473,396 Members | 2,009 Online
Bytes | Software Development & Data Engineering Community
Post Job

Home Posts Topics Members FAQ

Join Bytes to post your question to a community of 473,396 software developers and data experts.

How to remember last record read



Hi,

Can you guys see if there's a solution to this problem?

I have a database from which I have to read each record and process
that record. New records are being added all the time, so I need to go
back and check for new records and process them.

However:

-- there is no 'identity' column in the database design (so I cannot
keep track of the last record read by use of a numeric variable)

-- I am not allowed to update the database (so I cannot flag the
records I have read).

My problem is: how can I know which records I have already read and
which ones I haven't read yet? I don't want to process records twice
and don't want to miss any records.

Is there a known solution to this problem? Any ideas?

Thanks.

Jul 23 '05 #1
12 2047

Use a filed which has the datetime of type. Every time a record is
inserted update this with latest datetime. When viewing the record get
the latest of this field and check whether this different from the
record by getting the latest datetime from the table again

Madhivanan

Jul 23 '05 #2
On 2 Mar 2005 22:36:48 -0800, fr*******@hotmail.com wrote:

(snip)
My problem is: how can I know which records I have already read and
which ones I haven't read yet? I don't want to process records twice
and don't want to miss any records.


Hi francisds,

Madhivanan already pointed out the possibility to use a datetime column
with the date a row is inserted in the table. If such a column is not
available and you're not allowed to add one, here are a few other
options.

* You say that you're not allowed to update the database. Is that just
this table? If so, you can create a new table to hold the ey values of
all rows you already have processed.

* If you're not allowed to add tables to the database either, you could
consider keeping track of rows already processed in a table in another
database. This is quite a hack, though. It can be hard to keep the
databases synchronized, especially if you ever have to restore to a
backup.

* Yet another option would be to use a trigger on the table. Either do
the complete processing in that trigger (if it's short and can't fail),
or write rows with the primary keys of the inserted rows to another
table that you can use to decide which rows to process.
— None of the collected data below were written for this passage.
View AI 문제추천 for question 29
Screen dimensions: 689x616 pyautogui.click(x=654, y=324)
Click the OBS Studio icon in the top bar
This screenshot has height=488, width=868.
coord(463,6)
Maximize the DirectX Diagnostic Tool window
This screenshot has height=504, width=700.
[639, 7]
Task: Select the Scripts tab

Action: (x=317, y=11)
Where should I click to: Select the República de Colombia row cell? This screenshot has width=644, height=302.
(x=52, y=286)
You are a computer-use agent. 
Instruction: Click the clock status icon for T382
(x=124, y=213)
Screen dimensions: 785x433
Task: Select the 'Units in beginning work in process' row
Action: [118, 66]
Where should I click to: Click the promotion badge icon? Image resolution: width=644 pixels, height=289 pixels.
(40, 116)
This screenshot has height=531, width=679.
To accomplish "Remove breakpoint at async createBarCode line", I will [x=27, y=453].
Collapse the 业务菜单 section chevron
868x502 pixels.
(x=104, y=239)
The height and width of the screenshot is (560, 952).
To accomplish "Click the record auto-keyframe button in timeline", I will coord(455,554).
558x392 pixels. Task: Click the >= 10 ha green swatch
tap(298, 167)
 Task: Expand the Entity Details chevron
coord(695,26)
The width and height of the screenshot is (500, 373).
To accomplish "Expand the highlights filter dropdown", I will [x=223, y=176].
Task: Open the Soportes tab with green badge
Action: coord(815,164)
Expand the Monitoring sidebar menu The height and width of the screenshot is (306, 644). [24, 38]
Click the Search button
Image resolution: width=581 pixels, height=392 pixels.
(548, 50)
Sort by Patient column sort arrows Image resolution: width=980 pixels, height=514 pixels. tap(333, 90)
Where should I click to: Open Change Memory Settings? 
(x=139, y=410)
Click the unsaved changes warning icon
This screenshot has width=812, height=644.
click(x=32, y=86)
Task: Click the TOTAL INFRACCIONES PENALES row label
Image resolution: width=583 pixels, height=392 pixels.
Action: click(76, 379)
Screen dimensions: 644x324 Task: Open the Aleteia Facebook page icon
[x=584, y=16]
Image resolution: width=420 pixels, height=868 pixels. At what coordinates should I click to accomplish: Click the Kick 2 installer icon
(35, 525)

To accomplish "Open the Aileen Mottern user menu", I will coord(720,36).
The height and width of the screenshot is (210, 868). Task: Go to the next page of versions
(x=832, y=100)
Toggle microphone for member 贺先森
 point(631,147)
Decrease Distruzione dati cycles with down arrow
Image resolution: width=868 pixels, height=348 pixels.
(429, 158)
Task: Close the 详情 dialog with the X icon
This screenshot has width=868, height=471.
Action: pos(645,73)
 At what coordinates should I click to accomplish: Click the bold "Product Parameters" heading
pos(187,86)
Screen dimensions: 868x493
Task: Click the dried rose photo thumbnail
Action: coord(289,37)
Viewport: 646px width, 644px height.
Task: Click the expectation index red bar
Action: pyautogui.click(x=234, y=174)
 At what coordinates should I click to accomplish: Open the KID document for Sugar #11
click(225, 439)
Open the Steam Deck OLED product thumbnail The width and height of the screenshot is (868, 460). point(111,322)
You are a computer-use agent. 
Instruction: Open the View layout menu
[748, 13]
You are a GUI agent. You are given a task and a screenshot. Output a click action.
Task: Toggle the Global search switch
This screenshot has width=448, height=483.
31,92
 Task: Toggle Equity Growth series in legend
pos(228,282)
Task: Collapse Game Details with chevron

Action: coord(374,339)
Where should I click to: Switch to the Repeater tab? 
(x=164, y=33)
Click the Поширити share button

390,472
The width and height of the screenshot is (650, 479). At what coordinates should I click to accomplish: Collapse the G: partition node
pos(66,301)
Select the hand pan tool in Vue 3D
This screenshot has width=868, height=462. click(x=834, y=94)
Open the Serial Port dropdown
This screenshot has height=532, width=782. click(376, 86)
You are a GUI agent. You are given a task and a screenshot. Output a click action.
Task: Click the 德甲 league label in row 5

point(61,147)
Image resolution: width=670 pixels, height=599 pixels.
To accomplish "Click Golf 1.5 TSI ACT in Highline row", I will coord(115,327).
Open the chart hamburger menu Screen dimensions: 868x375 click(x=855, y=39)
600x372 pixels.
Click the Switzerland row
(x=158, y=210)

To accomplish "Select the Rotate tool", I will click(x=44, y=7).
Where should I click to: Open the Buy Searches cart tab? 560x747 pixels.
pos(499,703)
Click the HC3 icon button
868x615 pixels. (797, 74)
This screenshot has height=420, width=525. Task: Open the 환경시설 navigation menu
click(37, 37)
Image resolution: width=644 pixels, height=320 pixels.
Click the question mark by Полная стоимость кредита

Note that even
this trigger will slow down the insert process somewhat!

Best, Hugo
--

(Remove _NO_ and _SPAM_ to get my e-mail address)
Jul 23 '05 #3
(fr*******@hotmail.com) writes:
Can you guys see if there's a solution to this problem?

I have a database from which I have to read each record and process
that record. New records are being added all the time, so I need to go
back and check for new records and process them.

However:

-- there is no 'identity' column in the database design (so I cannot
keep track of the last record read by use of a numeric variable)

-- I am not allowed to update the database (so I cannot flag the
records I have read).

My problem is: how can I know which records I have already read and
which ones I haven't read yet? I don't want to process records twice
and don't want to miss any records.

Is there a known solution to this problem? Any ideas?


So where does your process live? Is it a stored procedure or a client
program? If it's stored procedure maybe a temp table would do.

More information about this process and the circumstances would be
needed to give a good answer.
--
Erland Sommarskog, SQL Server MVP, es****@sommarskog.se

Books Online for SQL Server SP3 at
http://www.microsoft.com/sql/techinf...2000/books.asp
Jul 23 '05 #4
Thank you for the suggestions. I am not sure they will work yet, but
it does give me hope of finding a solution. I still need to digest
them.

As for the Erland's question. I am writing an application which runs
on a separate PC from the SQL Server database which holds the table.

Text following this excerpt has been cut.